▽

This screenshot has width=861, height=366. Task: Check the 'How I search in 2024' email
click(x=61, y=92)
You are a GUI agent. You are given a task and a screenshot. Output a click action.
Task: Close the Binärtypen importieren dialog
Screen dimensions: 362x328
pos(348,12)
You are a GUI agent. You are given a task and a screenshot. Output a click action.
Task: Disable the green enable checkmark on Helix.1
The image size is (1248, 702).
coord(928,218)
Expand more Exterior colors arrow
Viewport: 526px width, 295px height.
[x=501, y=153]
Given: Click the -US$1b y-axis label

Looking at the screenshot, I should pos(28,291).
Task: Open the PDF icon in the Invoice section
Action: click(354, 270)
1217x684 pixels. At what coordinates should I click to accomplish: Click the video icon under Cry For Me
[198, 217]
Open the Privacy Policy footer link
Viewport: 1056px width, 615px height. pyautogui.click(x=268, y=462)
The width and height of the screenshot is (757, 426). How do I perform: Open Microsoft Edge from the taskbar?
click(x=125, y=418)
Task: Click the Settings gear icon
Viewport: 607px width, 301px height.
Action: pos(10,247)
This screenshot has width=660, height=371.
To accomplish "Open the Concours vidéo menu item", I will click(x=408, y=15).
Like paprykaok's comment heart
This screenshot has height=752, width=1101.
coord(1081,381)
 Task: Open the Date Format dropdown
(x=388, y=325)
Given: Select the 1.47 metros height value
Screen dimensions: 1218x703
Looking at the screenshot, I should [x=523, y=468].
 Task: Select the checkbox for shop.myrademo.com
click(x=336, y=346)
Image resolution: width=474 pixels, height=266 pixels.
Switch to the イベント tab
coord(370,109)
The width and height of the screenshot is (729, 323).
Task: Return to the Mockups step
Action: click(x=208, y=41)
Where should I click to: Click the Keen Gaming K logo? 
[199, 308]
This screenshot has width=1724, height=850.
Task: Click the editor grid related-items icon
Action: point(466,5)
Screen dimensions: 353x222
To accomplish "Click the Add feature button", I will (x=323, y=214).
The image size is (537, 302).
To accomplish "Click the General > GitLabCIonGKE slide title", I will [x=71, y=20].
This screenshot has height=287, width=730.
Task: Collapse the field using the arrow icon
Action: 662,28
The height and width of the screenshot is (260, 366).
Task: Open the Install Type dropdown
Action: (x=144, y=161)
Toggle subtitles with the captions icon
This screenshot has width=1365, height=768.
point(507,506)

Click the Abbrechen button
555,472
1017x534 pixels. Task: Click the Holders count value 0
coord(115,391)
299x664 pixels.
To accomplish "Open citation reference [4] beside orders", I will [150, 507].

△

- YOUR GOAL -
Update the data above by replacing every "Screen dimensions" with "Display size", leaving everything else unchanged.

- EXERCISE RESPONSE -
This screenshot has width=861, height=366. Task: Check the 'How I search in 2024' email
click(x=61, y=92)
You are a GUI agent. You are given a task and a screenshot. Output a click action.
Task: Close the Binärtypen importieren dialog
Display size: 362x328
pos(348,12)
You are a GUI agent. You are given a task and a screenshot. Output a click action.
Task: Disable the green enable checkmark on Helix.1
The image size is (1248, 702).
coord(928,218)
Expand more Exterior colors arrow
Viewport: 526px width, 295px height.
[x=501, y=153]
Given: Click the -US$1b y-axis label

Looking at the screenshot, I should pos(28,291).
Task: Open the PDF icon in the Invoice section
Action: click(354, 270)
1217x684 pixels. At what coordinates should I click to accomplish: Click the video icon under Cry For Me
[198, 217]
Open the Privacy Policy footer link
Viewport: 1056px width, 615px height. pyautogui.click(x=268, y=462)
The width and height of the screenshot is (757, 426). How do I perform: Open Microsoft Edge from the taskbar?
click(x=125, y=418)
Task: Click the Settings gear icon
Viewport: 607px width, 301px height.
Action: pos(10,247)
This screenshot has width=660, height=371.
To accomplish "Open the Concours vidéo menu item", I will click(x=408, y=15).
Like paprykaok's comment heart
This screenshot has height=752, width=1101.
coord(1081,381)
 Task: Open the Date Format dropdown
(x=388, y=325)
Given: Select the 1.47 metros height value
Display size: 1218x703
Looking at the screenshot, I should [x=523, y=468].
 Task: Select the checkbox for shop.myrademo.com
click(x=336, y=346)
Image resolution: width=474 pixels, height=266 pixels.
Switch to the イベント tab
coord(370,109)
The width and height of the screenshot is (729, 323).
Task: Return to the Mockups step
Action: click(x=208, y=41)
Where should I click to: Click the Keen Gaming K logo? 
[199, 308]
This screenshot has width=1724, height=850.
Task: Click the editor grid related-items icon
Action: point(466,5)
Display size: 353x222
To accomplish "Click the Add feature button", I will (x=323, y=214).
The image size is (537, 302).
To accomplish "Click the General > GitLabCIonGKE slide title", I will [x=71, y=20].
This screenshot has height=287, width=730.
Task: Collapse the field using the arrow icon
Action: 662,28
The height and width of the screenshot is (260, 366).
Task: Open the Install Type dropdown
Action: (x=144, y=161)
Toggle subtitles with the captions icon
This screenshot has width=1365, height=768.
point(507,506)

Click the Abbrechen button
555,472
1017x534 pixels. Task: Click the Holders count value 0
coord(115,391)
299x664 pixels.
To accomplish "Open citation reference [4] beside orders", I will [150, 507].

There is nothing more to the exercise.